#### Exercise inputs ####

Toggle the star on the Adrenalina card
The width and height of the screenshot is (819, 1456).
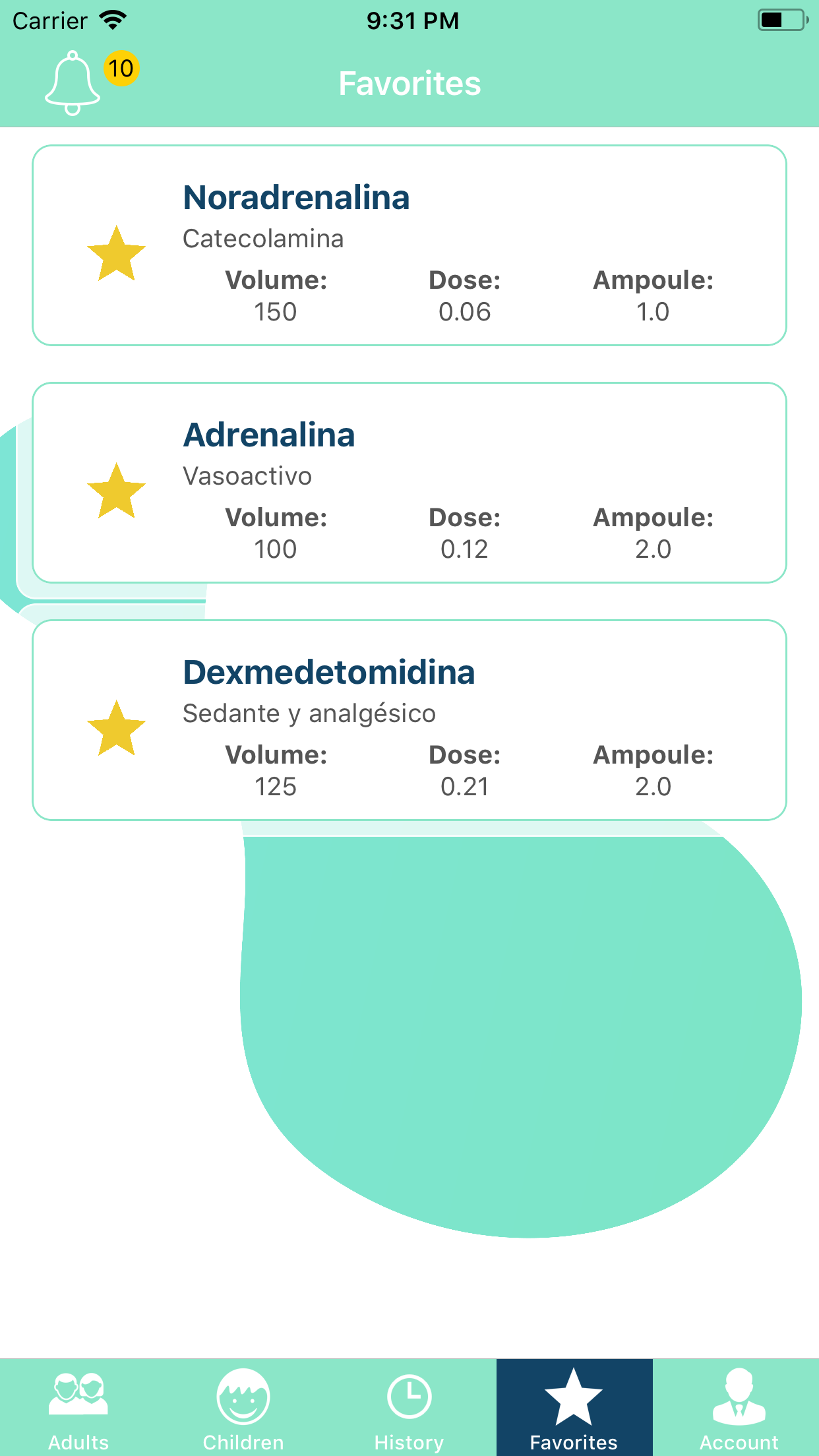coord(117,493)
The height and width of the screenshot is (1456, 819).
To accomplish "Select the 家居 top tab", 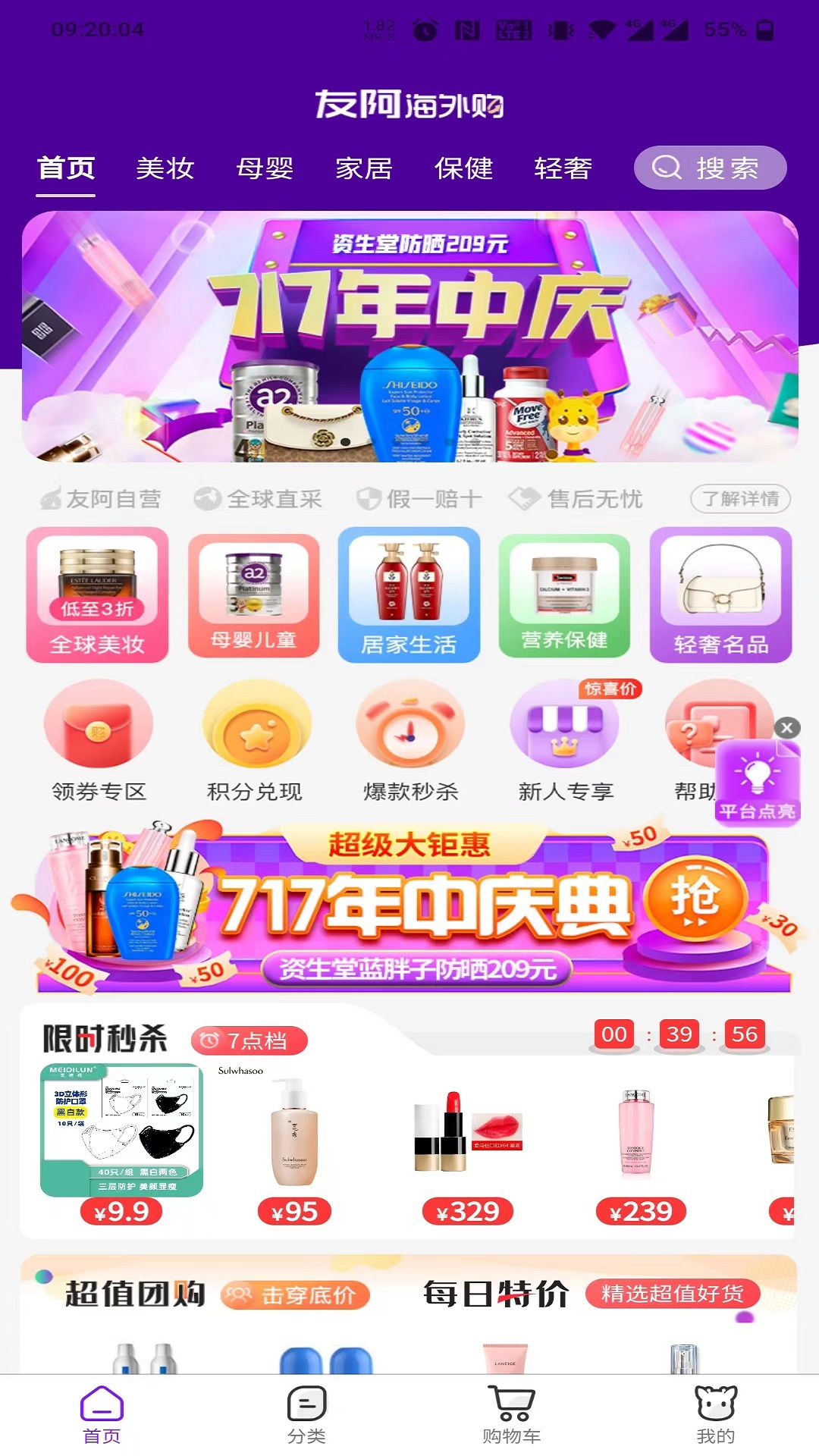I will pos(364,168).
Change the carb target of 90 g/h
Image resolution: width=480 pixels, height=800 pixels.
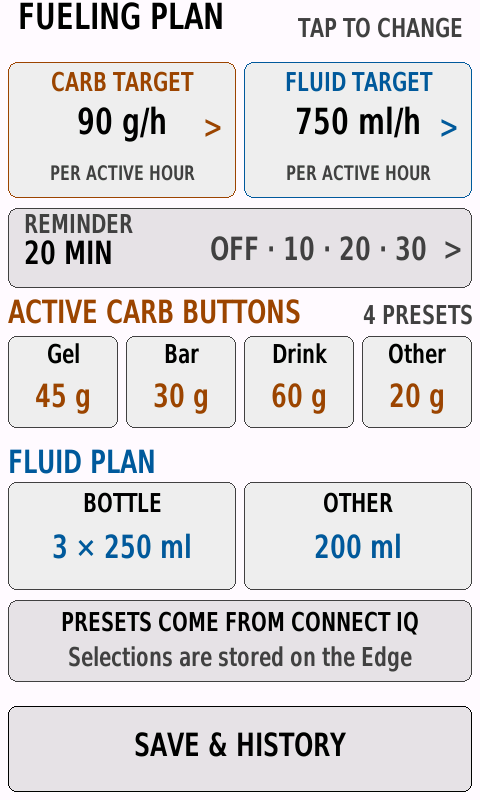(x=122, y=130)
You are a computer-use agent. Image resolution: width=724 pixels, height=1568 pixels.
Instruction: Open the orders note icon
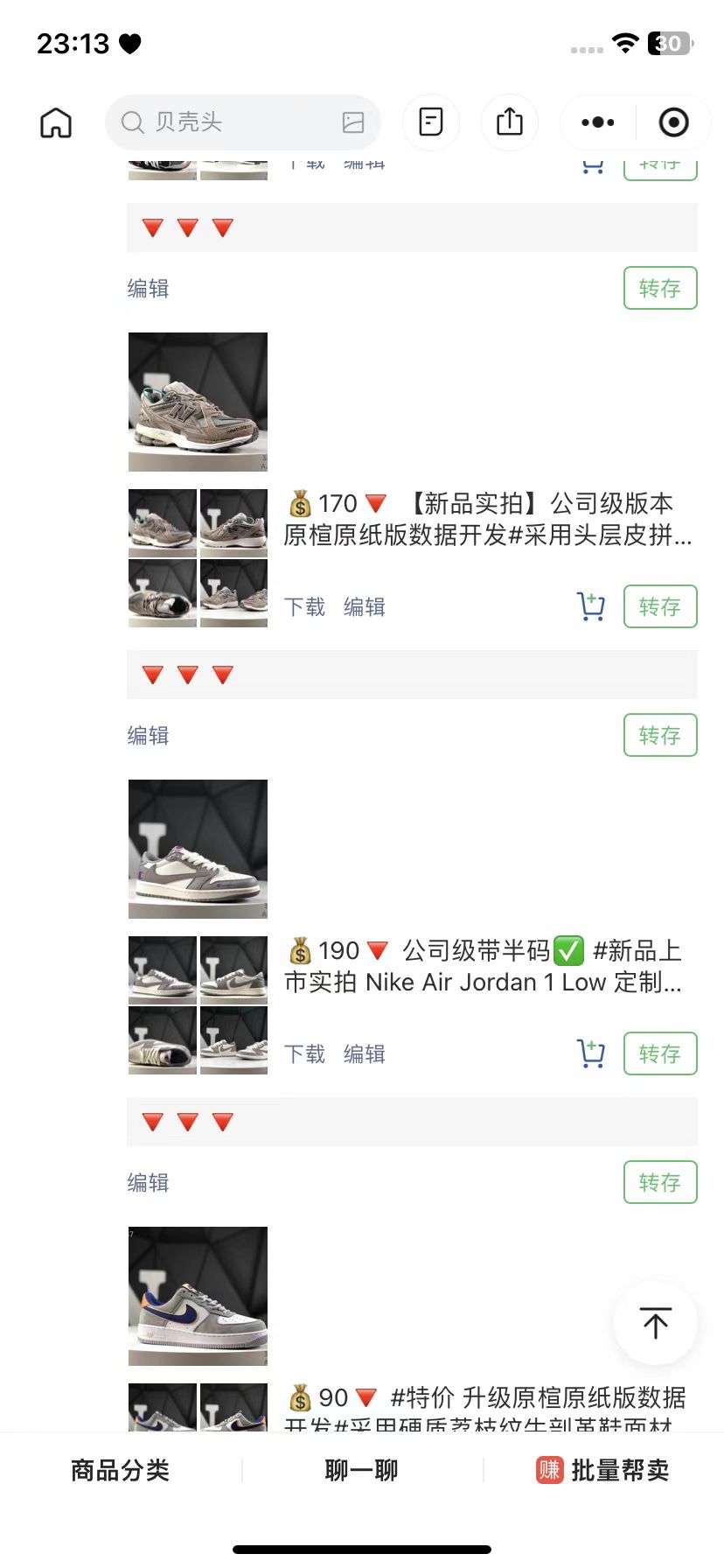coord(431,122)
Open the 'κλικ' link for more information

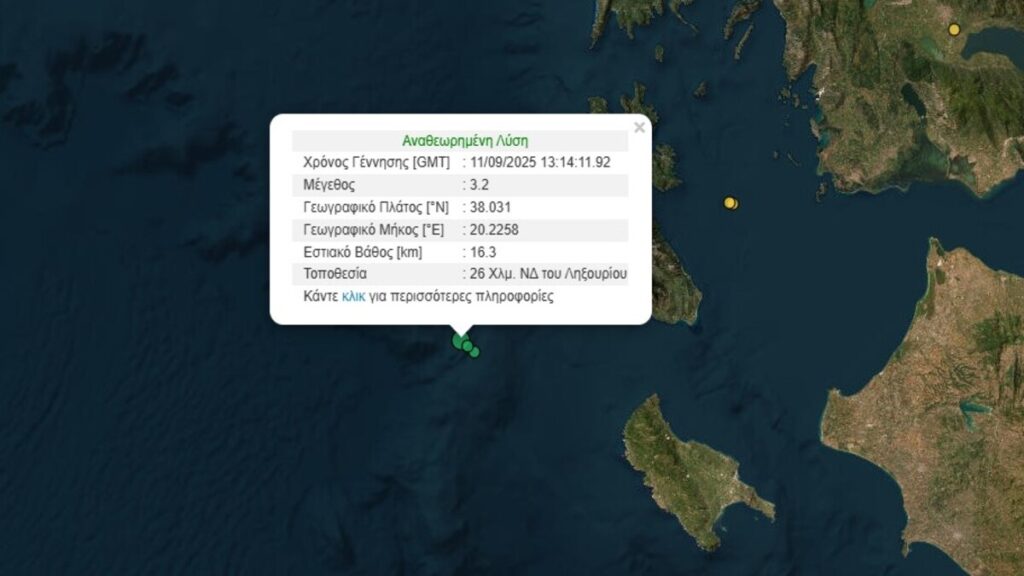tap(353, 297)
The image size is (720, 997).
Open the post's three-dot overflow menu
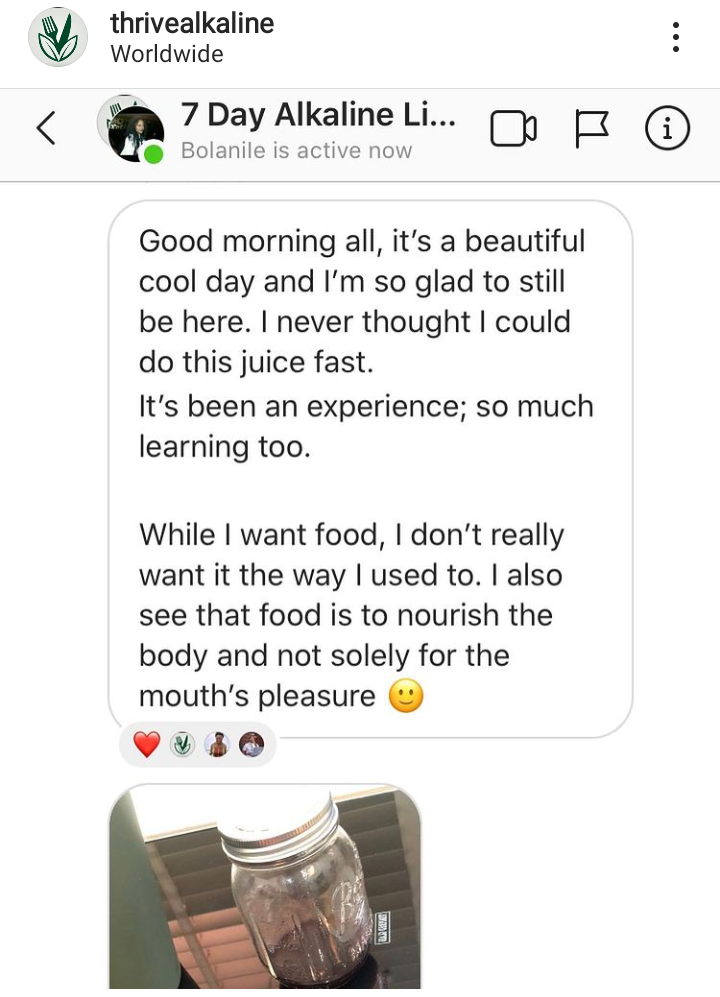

####

# [Set task]
Find each line in the rows above that contains the word "width" and copy those lines.

# [Complete answer]
The width and height of the screenshot is (819, 1456).
The height and width of the screenshot is (1456, 819).
Image resolution: width=480 pixels, height=800 pixels.
You are a computer-use agent. Image resolution: width=724 pixels, height=1568 pixels.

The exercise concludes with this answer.